Alicia Florrick (the divine Juliana Margulies) starts off as a warm, maternal, intelligent underdog in the dog-eat-dog legal world that she’s been thrust into. Almost two decades out of practice in law, she’s pulled back into the working world after her philandering State’s Attorney husband (Chris Noth) is jailed for corruption, trading political favours for sexual favours from sex workers. She is making sacrifices for her family, and derives a new confidence from them.
But unlike many lead characters in prestige dramas, Alicia Florrick doesn’t just travel in one direction. The show is about those components of her personality thrown into question by her work – What is good? What is a marriage? Who am I? Alicia is introspective and fretful about who she’s becoming. About the ethical lines she becomes comfortable crossing. About the grey areas between personal and business she begins working within. Her priorities shift. She changes: she becomes more competitive, more sharp-tongued, more manipulative. And yet is recognisably the same person.
The Alicia competing for a permanent first-year position at the firm in season one is a different person than the one fearing the young lawyer she’s mentoring is gunning for her job in season three, who is different from the Alicia considering starting a new firm in season five. Her perspectives and her strategies change the more immersed in this world she gets. Which is not the same as a black-to-white transformation. Alicia’s moral boundaries shift, but they shift back, and in different directions too. She contains multitudes. She doubts herself, questions herself, questions her choices. And she is a sum of all of these decisions.
The show keeps her grounded by reminding us that she’s keeping one eye on herself. That she looks back at the Alicia of season one and doesn’t always recognise herself now.
Most importantly: the show refuses, at any point, to tell us what we should think of her.
It’s not just Alicia, either. Every member of the ensemble shifts and grows over the course of the series. Partner at the firm Diane Lockhart struggles with her political identity, wrestling with issues like feminism and gun control in the context of things like falling in love with a man on the opposite side of the political spectrum, a potential appointment as a judge, and even a shot at a Supreme Court seat. Will Gardner is constantly caught between the better angels of his nature and his desire to go after what he wants. Private investigator Kalinda Sharma walks the line between safe loneliness and risky vulnerability. Cocky young lawyer Cary Agos plays both sides of the court, as defense and prosecutor, as we watch him discover what type of lawyer he is becoming.
None of these are linear transformations, inevitable steps down a predetermined staircase. The show’s approach to character, and to life, is a lot more textured and interesting than that.

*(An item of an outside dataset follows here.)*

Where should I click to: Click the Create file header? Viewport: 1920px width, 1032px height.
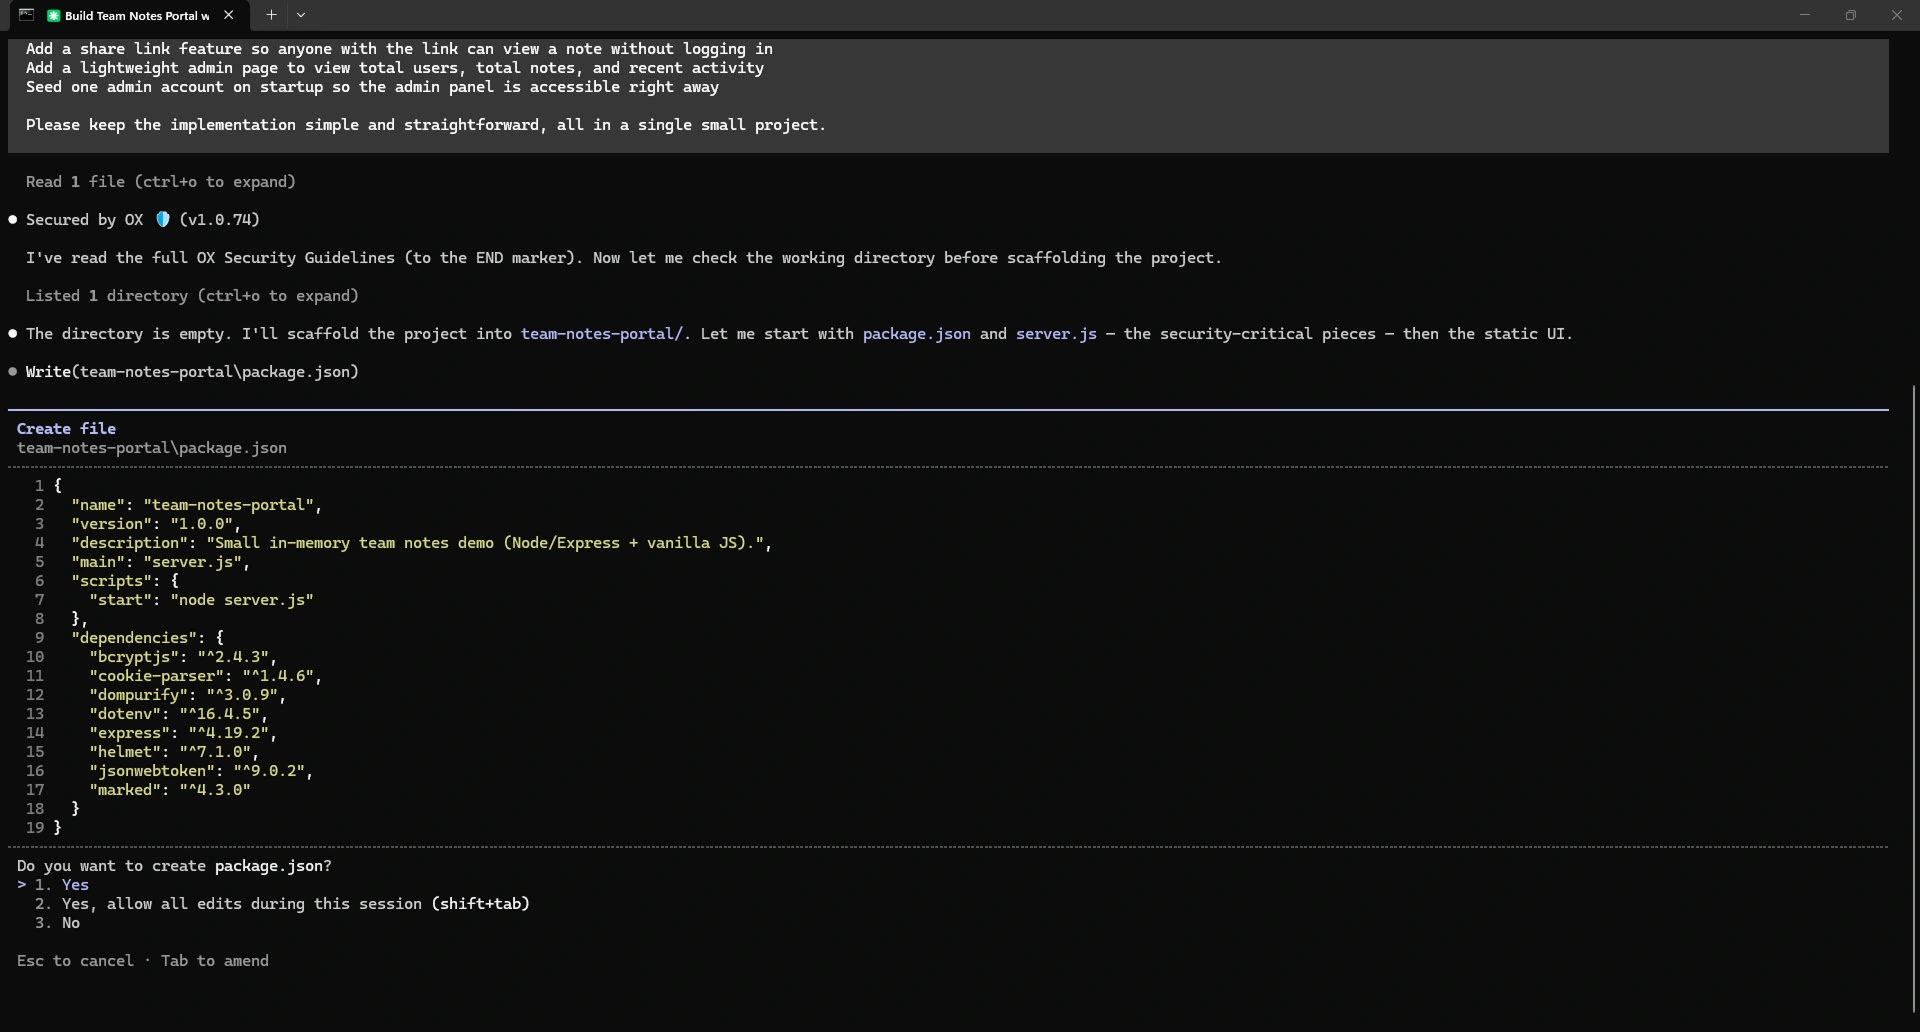pyautogui.click(x=66, y=429)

2. The acting is phenomenal
Five Emmy wins and twenty-five total acting nominations for the show in five seasons. Not bad, huh? That includes two wins for Julianna Margulies, putting in one of the best, most subtle and rewarding lead performances in television. Christine Baranski, who occasionally feels like the lead of her own show, has scored a nomination every single year, and deserved a win in most of those.
From the regular cast to the standout guests – including Carrie Preston¸ whose quirky genius lawyer Elsbeth Tascioni has gotten popular calls for a spinoff – this is a cast of giants.
3. The Good Wife lives in the real world
What do I mean by this?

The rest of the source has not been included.